コロンブスの“新世界発見”後に、大量に流入した旧世界からの植民者による先住民の大量虐殺と酷使を糾弾し、『インディアス破壊を弾劾する簡潔な報告』(染田秀藤訳 1976年 岩波文庫ならびに『インディアス破壊を弾劾する簡略なる陳述』石原保徳訳 1987年 現代企画室)や『インディアス史』(全7冊長南 実訳・石原保徳編岩波文庫2009年http://www.latin-america.jp/modules/bluesbb/thread.php?thr=189&sty=1&num=l50#p204 )で名高いスペインのカトリック司教バルトロメー・デ・ラス・カサス(1484−1566年)のカリブ・中南米各地に遺した足跡をくまねく歩いて、それぞれの土地でラテンアメリカの歴史と文化の過去と現代を論じた紀行ノンフィクション。

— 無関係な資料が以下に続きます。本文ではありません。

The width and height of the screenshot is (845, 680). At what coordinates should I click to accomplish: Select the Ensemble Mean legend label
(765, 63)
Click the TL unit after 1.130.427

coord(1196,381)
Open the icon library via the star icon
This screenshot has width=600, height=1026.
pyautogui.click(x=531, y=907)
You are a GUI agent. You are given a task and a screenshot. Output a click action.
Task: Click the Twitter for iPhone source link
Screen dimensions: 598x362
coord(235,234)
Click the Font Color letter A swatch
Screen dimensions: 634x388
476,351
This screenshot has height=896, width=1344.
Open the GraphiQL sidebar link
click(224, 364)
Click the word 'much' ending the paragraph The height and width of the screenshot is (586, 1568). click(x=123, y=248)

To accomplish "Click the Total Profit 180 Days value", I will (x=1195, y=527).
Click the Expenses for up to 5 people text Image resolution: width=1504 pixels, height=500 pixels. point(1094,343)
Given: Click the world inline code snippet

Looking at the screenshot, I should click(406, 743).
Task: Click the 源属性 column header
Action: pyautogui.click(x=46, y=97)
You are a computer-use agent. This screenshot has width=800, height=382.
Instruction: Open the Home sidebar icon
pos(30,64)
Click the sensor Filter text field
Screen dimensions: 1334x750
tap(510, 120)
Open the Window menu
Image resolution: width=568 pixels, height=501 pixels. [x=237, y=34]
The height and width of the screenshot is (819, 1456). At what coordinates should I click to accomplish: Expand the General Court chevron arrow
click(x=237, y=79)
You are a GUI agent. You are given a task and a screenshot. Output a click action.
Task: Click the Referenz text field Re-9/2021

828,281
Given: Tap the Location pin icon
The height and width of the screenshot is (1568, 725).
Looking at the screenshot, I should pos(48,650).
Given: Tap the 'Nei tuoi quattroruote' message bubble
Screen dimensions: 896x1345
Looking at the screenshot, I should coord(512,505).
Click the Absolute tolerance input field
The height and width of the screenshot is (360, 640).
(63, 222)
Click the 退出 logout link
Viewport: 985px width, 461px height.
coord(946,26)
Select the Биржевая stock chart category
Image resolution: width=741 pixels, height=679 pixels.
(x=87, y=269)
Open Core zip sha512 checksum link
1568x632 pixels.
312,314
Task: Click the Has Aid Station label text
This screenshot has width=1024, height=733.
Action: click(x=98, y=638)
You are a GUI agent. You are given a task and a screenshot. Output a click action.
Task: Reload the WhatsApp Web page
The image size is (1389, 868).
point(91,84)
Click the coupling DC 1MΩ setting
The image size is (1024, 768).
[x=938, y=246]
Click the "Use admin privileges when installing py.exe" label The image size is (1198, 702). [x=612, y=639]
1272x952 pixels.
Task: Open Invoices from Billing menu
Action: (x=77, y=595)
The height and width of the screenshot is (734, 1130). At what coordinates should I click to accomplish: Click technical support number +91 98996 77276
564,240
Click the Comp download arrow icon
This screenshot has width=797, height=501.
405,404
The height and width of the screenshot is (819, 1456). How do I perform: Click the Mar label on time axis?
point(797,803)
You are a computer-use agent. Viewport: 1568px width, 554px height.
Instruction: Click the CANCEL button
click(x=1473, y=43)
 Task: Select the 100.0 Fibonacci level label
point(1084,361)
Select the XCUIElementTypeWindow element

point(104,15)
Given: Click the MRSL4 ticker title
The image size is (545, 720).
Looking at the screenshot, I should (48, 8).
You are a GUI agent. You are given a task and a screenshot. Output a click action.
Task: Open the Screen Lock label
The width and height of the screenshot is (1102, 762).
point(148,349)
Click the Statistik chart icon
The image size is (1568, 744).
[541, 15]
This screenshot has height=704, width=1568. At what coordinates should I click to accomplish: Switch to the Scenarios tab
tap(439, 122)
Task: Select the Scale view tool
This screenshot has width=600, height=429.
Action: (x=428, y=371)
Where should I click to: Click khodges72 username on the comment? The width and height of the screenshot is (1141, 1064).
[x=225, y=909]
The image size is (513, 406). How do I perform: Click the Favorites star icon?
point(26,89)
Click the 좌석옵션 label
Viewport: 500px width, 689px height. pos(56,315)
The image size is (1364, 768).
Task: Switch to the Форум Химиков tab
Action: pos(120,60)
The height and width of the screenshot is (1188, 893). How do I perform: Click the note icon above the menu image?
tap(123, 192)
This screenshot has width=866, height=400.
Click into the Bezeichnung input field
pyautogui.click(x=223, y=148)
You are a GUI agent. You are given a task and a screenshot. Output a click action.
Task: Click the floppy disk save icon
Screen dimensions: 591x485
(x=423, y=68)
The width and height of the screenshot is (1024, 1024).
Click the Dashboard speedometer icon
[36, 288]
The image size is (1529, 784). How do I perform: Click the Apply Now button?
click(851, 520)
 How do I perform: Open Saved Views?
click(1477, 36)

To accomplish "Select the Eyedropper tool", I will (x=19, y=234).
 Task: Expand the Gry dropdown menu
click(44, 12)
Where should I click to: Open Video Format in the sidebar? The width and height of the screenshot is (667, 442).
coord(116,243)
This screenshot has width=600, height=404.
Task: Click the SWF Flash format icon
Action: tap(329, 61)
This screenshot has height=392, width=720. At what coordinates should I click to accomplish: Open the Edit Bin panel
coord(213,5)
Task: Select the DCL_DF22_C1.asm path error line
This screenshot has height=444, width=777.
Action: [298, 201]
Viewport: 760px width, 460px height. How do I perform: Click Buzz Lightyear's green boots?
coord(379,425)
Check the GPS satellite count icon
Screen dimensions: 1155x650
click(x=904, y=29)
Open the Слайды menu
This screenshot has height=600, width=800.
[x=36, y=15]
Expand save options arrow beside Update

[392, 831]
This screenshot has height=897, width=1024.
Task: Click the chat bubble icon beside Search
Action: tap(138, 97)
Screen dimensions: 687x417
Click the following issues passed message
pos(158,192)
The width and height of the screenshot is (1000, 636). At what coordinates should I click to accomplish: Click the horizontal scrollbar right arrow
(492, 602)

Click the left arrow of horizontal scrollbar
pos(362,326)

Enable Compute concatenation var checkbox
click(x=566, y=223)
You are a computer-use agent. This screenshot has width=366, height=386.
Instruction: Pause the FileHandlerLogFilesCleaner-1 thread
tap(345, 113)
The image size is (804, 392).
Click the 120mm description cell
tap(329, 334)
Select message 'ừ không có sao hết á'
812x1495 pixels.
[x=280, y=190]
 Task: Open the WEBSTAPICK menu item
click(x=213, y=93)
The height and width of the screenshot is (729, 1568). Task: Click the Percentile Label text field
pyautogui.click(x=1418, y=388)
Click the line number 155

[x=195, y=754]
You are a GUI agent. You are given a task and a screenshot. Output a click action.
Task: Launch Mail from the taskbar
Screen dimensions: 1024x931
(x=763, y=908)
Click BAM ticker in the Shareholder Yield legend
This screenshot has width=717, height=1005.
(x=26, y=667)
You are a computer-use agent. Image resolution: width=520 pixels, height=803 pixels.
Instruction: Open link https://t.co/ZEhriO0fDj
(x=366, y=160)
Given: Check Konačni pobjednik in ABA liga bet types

著者のこの旅は、スペインの古都マドリッド、セビージャ、カディスから始まり、ドミニカのサント・ドミンゴ、回心の地キューバのサンクティ・スピリトゥスとハバナ、侵略・収奪とは異なる「平和的植民計画」を試みて挫折したベネズエラのクマナ、パナマ市、ペルーのリマ、ニカラグアのグラナダ、エルサルバドルのサンサルバドル、グアテマラの旧都アンティグアや先住民の町チチカステナンゴ、先住民マヤの遺跡のあるコパン、ホンジュラスのプエルト・コルテスを巡る長い旅は、アステカの都であった現メキシコ市のテノチティトラン、サパティスタの活動の地サンクリストバル・デ・ラス・カサスをも周り、当時ヌエバ・エスパーニャと呼ばれたメキシコの最大の港で、征服者コルテスが上陸し、スペイン本国との通信・交易の中心であったベラクスで終わる。

1990年から2003年までグアテマラ、メキシコで長く生活し、活発に中米事情を発信、評論してきた著者 (『熱帯アメリカ地峡通信』 現代書館 1995年など) ならではの、ラス・カサスの足跡と業績、その評価に対する真摯な探求心が、ラス・カサスが告発した問題がなお今日的な意味をももつことを伝えていて、単なる紀行に終わらせていない。